Abstract

We evaluated the efficacy of cycloheximide, heat stress, NMDA receptor blockade (MK801/AP-5), oxygen–glucose deprivation, hypoxia, hypothermia and TNFα preconditioning to protect cortical neurons from in vitro ischemic insults that result in acute necrotic and delayed apoptotic neuronal death. Preconditioning treatments were performed 22–24 h before in vitro ischemia. In vitro ischemia was carried out in 96-well microtitre strip-plates by washing neuronal cultures with a balanced salt solution containing 25 mM 2-deoxy- d-glucose and incubating in an anaerobic chamber. Glutamate receptor blockers were present during in vitro ischemia to induce delayed neuronal death. Cycloheximide, heat stress, MK801 and oxygen–glucose deprivation preconditioning were neuroprotective in both acute and delayed in vitro ischemic neuronal death models. AP-5 preconditioning and a 12 h post-MK801 preconditioning interval protected neurons from acute ischemic neuronal death only.

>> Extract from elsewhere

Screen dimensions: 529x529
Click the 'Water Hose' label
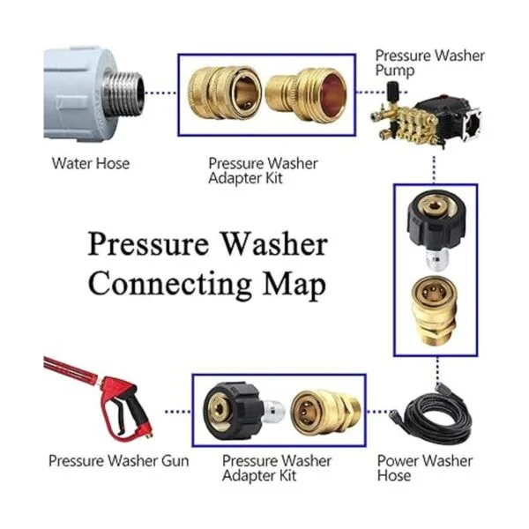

Hypoxia, TNFα and hypothermic preconditioning provided no neuronal protection in the in vitro ischemia models. This study has confirmed for the first time that several preconditioning treatments can protect neurons from in vitro ischemia induced acute necrotic and delayed apoptotic neuronal death. In addition, a unique feature of this study is the finding that preconditioning could be induced in near-pure primary cortical neuronal cultures, thus confirming that ischemic tolerance is an intrinsic property of neurons and provides a simplified culture system for identifying neuroprotective proteins.